How to cite this URL:
Al-Mendalawi MD. Aggressive orbital rhabdomyosarcoma in adulthood: A case report in a public hospital in Damascus, Syria. Avicenna J Med [serial online] 2019 [cited 2019 Jan 22];9:38. Available from: http://www.avicennajmed.com/text.asp?2019/9/1/38/249472



Sir,

I read with interest the case report by Ahmad et al.[1] on the orbital rhabdomyosarcoma (RMS) in a 36-year-old Syrian patient. The authors interestingly described the clinical presentation, imaging and histopathologic findings, and treatment protocol in the studied patient. I presume that the highly aggressive nature of the tumor and its rare occurrence at an unusual site should alert the authors to consider jeopardized immune status in the studied patient.
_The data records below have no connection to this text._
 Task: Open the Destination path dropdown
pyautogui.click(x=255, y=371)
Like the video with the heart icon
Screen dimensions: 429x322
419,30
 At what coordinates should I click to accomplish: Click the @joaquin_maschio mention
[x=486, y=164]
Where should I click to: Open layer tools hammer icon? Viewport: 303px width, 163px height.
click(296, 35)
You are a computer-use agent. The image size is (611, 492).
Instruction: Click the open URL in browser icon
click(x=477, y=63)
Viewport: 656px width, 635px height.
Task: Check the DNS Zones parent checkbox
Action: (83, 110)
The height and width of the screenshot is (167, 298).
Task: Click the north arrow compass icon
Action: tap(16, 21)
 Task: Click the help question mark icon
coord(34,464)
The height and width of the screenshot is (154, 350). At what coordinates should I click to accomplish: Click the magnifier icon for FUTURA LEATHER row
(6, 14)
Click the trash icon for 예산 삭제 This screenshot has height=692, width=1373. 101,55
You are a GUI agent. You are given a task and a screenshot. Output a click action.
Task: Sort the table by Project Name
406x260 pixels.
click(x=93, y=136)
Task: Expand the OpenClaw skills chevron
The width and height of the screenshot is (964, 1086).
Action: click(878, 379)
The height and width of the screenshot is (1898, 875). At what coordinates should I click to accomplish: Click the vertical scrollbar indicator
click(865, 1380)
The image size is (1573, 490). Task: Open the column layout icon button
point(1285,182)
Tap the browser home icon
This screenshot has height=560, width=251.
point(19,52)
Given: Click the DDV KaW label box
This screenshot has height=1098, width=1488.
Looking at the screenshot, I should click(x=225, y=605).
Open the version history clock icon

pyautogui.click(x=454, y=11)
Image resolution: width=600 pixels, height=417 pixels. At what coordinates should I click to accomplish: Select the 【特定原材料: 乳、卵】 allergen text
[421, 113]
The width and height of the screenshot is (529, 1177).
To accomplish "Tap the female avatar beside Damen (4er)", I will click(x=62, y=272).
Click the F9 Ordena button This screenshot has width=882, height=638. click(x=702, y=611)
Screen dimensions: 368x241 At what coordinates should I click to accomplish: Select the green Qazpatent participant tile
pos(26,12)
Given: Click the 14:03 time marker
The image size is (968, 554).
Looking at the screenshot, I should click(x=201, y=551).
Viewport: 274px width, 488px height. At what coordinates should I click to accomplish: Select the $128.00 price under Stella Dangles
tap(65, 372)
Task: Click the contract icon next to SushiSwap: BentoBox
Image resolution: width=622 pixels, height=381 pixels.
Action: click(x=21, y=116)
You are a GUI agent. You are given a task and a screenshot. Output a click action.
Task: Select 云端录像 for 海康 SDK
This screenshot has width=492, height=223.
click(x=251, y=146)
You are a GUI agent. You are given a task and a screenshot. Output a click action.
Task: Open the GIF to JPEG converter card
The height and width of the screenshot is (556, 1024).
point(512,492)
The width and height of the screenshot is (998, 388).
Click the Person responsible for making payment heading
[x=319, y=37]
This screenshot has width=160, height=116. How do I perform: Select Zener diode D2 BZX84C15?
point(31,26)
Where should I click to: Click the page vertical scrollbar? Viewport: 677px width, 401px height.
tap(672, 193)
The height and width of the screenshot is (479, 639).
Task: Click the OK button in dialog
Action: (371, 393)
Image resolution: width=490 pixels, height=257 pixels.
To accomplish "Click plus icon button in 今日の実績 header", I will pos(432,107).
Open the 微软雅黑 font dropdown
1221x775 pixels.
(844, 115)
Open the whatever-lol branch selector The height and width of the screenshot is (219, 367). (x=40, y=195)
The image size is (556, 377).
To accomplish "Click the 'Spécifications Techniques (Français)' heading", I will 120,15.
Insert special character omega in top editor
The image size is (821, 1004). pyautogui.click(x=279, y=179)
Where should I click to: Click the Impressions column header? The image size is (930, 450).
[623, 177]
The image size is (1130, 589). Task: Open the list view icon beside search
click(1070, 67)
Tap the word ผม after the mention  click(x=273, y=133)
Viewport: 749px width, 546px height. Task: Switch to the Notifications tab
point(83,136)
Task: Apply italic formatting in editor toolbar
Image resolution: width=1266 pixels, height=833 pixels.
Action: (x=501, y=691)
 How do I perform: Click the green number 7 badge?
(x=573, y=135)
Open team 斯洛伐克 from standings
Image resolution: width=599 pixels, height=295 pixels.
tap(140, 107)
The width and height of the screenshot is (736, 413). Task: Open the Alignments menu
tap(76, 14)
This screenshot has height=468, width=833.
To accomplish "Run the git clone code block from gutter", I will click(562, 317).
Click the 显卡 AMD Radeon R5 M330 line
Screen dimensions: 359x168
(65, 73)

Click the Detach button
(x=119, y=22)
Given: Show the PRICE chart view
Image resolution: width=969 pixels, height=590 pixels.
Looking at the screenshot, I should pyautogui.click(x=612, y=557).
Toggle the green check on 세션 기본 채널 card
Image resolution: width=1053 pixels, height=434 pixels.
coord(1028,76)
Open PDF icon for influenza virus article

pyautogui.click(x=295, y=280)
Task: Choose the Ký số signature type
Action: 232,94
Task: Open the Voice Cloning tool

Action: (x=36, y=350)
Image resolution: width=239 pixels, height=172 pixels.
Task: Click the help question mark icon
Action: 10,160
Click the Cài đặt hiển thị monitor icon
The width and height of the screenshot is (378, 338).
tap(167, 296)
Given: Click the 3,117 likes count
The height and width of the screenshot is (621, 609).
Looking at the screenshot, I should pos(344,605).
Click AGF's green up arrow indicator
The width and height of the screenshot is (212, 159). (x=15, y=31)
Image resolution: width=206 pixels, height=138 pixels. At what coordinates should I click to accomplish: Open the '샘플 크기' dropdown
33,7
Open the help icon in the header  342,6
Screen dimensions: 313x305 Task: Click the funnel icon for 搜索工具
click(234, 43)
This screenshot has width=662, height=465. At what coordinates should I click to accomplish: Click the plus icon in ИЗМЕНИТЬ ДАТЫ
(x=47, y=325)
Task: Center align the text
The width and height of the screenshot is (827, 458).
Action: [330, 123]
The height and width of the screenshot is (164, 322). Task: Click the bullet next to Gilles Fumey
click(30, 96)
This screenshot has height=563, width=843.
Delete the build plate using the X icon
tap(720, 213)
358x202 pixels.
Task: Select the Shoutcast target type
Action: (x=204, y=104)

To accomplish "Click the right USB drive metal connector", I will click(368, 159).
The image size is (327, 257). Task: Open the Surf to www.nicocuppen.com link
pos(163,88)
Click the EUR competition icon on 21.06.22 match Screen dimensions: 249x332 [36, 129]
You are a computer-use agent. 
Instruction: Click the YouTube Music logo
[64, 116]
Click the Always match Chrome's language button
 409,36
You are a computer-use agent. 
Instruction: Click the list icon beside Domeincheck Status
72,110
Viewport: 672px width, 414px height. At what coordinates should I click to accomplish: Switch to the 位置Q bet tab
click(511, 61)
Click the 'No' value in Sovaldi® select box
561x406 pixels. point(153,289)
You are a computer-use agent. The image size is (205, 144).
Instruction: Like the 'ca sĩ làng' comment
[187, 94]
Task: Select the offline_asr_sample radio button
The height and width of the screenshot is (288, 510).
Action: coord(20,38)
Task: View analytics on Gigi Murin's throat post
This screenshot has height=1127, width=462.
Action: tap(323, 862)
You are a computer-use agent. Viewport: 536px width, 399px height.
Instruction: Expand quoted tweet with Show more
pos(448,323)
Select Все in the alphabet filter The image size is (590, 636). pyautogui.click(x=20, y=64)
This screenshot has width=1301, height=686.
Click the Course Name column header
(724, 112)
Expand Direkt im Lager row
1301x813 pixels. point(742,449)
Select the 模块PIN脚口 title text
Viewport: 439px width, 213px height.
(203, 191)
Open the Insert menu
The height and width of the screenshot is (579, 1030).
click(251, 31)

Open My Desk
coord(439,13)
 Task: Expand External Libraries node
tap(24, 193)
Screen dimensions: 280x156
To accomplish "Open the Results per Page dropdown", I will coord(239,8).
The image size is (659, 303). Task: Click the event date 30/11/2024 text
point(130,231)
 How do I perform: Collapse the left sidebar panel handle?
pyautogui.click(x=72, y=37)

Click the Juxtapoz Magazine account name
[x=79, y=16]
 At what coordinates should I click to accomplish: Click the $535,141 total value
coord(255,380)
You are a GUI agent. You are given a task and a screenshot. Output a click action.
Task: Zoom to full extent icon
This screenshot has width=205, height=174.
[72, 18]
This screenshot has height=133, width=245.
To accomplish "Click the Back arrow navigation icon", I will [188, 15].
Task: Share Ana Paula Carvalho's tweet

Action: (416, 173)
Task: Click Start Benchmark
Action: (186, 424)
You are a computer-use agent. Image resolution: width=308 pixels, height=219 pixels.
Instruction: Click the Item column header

Among jeopardized immune states, human immunodeficiency virus (HIV) infection is of utmost importance. My presumption is based on the following point. It is obvious that individuals infected with HIV are more susceptible to various forms of tumors compared to immunocompetent individuals. The increased susceptibility has been attributed to different factors, including immunosuppression, coinfection with oncogenic viruses, and life prolongation secondary to the use of antiretroviral therapy.[2] Though Syria is considered a country with a low prevalence of HIV epidemic, with very low levels of HIV infection among the general population as well as among key populations at risk, such as female sex workers and their clients, men who are homosexual, and injecting drug users,[3] the eroded health-care system in Syria over the past few years because of continuing conflict together with the deliberate targeting health professionals and health facilities have led to substantial decreased access to health-care services. More than half of the health-care facilities are closed or partly functioning with the exodus of more than half of the health professionals. In such inimical environments, the susceptibility to HIV acquisition and transmission is expected to be augmented.[4] I, therefore, presume that underlying HIV infection in the studied patient ought to be seriously considered. Hence, determining HIV status through the diagnostic battery of blood CD4 lymphocyte count and viral overload estimations was envisaged. If those cluster of tests were to disclose HIV infection, the case in question could be confidently regarded a novel case report in adulthood. This is because HIV-associated orbital RMS has been reported only in the pediatric literature.[5]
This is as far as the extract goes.